Since then, the other anime licenses that Guardians of Order obtained used the BESM system as their core rules. Instead of publishing complete games as they had done previously, the licensed books were published as "Ultimate Fan Guides". In addition, several genre based supplements were published for the game, as well as two original settings: Centauri Knights and Uresia: Grave of Heaven.

===Reception===
In the January 1998 edition of Dragon (Issue 243), Rick Swan dismissed BESM as "a stripped-down, entry-level RPG." Swan pointed out that the rules were primarily focussed on character creation, "but that’s pretty much all you get. There’s little in the way of background material, campaign outlines, or staging tips, making this more of an introduction to roleplaying than a ready-to-play game." He did not recommend the game, saying, "Hardcore anime might be better off investigating the Bubblegum Crisis game by R. Talsorian."

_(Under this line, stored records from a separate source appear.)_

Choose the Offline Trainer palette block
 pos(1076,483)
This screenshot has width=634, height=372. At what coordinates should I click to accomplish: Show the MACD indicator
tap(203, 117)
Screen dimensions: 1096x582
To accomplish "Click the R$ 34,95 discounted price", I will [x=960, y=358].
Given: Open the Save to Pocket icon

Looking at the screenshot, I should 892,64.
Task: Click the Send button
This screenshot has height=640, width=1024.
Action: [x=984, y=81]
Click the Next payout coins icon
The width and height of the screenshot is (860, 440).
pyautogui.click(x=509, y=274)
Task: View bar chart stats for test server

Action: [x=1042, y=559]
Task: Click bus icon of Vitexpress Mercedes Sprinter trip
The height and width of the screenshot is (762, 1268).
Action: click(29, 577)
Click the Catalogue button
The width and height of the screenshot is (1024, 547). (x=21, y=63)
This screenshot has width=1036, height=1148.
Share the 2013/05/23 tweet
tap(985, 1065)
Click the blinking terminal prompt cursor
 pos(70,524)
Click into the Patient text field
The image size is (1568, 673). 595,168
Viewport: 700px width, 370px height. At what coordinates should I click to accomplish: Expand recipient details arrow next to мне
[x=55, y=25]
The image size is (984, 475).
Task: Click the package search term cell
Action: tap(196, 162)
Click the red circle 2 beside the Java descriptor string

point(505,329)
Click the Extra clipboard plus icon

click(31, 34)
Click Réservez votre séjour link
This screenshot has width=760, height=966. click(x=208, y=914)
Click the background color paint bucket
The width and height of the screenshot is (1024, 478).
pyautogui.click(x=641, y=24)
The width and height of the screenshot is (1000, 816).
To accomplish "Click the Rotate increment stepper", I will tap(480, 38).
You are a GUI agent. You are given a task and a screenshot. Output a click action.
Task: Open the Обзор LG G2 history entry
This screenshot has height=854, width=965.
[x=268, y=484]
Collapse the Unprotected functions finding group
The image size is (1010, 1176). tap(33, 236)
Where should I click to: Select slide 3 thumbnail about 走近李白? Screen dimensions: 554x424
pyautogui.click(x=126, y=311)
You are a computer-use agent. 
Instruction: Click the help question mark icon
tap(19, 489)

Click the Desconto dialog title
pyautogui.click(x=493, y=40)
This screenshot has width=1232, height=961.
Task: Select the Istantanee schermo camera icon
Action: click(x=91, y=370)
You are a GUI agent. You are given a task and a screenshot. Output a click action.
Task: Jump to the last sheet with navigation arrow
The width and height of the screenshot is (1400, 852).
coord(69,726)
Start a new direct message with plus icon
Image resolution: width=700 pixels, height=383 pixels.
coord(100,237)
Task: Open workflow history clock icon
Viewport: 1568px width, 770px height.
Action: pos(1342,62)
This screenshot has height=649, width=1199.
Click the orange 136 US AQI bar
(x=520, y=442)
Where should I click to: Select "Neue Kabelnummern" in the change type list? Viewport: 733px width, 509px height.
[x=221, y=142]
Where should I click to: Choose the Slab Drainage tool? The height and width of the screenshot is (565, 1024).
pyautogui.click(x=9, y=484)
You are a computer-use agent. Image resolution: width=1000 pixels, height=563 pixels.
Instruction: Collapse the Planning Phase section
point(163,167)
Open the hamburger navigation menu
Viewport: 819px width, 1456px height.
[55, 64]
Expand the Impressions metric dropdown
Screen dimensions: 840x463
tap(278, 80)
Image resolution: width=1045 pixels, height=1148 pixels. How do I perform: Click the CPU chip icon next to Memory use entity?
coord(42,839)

Two issues later, in the March 1998 edition of Dragon (Issue 245), Lester Smith gave an enthusiastic review, saying, "In a hobby where, all too often, games seem to be published without a clear vision of their topic or audience... BESM stands out as an example of a product that knows its subject and treats it right." Smith's only criticism was weapon damage, pointing out that since there are no penalties for wielding the largest weapon dealing the most damage, why wouldn't everyone simply choose the largest weapon? He also warned that combat can drag on if both players have good defences. Smith concluded, "For fans of anime, then, I highly recommend the Big Eyes, Small Mouth RPG. It is just about perfect for what it sets out to accomplish. Even if you aren’t anime fan, I recommend that you give the game a look anyway. It might just introduce you to a whole new world of adventure."

==d20 edition==
A version of BESM adapted to the d20 System was published in 2003. Sales were good but the critical response was mixed. New versions of Centauri Knights and Uresia were released under the new version. A later revised edition of this version was published in 2004, which, due to errors in the proofing and printing processes, did not contain the full set of revisions in its final published form. Company president Mark C. MacKinnon offered a public explanation and apology, and offered to refund buyers who were dissatisfied with their purchase of the book.

==BESM 3rd Edition==
The third edition of BESM was scheduled to be released in April 2006 after Mark C. MacKinnon had announced that the release would be delayed from its original release in the Summer of 2005. The third edition was at that time planned to come in three forms: BESM 3rd Edition (deluxe), BESM 3rd Edition (standard) and Vanilla BESM, an inexpensive and simplified variant created to introduce non-RP gamers.
Mark MacKinnon announced that as of August 1, 2006, Guardians of Order was going out of business, and that "BESM Third Edition is finished and ready for press. Another company will be publishing it and providing future support. It's the most elegant version of BESM and the Tri-Stat System that I have put together and am very proud of it. If you pre-ordered the book from us, more information will follow."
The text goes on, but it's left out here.